Ullas Batra ^1* Shrinidhi Nathany ²

• ¹ Rajiv Gandhi Cancer Institute and Research Centre, New Delhi, India
• ² Fortis Memorial Research Institute, Gurgaon, Haryana, India

NSCLC is the poster child of personalized medicine. With the increased knowledge about biomarkers and consequent improved survival, NSCLC has changed from being a therapeutic nihilistic disease to that of therapeutic enthusiasm. The routine biomarkers tested in NSCLC are EGFR, ALK, ROS1. However, several additional biomarkers have been added to the diagnostic landscape. Current guidelines recommend testing at least 7 biomarkers upfront at the time of NSCLC diagnosis-emphasizing the wide breadth of targets and corresponding therapies that can be leveraged for disease management. Sequential single gene testing is not only time consuming, but leads to tissue exhaustion. Multigene panel testing using next-generation sequencing (NGS) offers an attractive diagnostic substitute that can keep pace with the dynamics of precision medicine.
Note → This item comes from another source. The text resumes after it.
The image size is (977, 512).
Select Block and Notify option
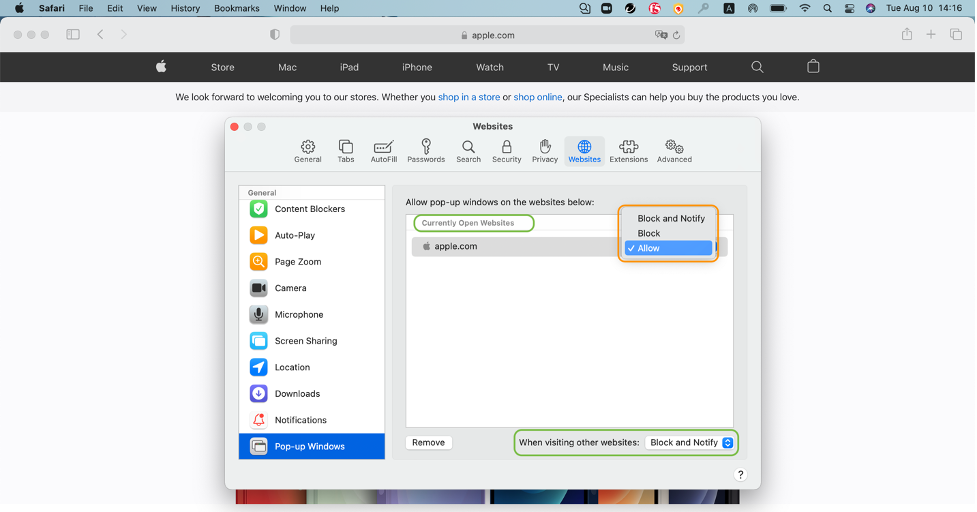tap(670, 218)
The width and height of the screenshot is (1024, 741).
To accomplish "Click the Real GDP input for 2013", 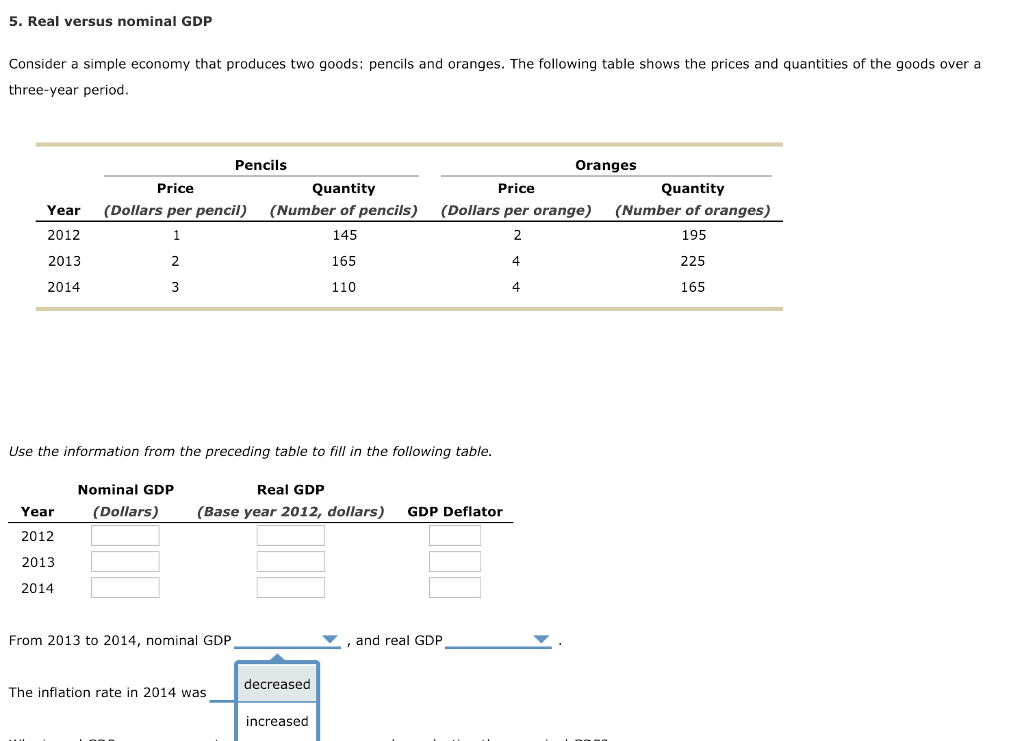I will click(290, 560).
NGS enables identification of point mutations, insertions, deletions, copy number alterations, fusion genes, and microsatellite instability information needed to guide the potential use of targeted therapy. This article reviews the existing guidelines and proposed recommendations for NGS in non-squamous NSCLC, the real world data for the same and the utility of upfront broader panel based NGS testing over single gene testing.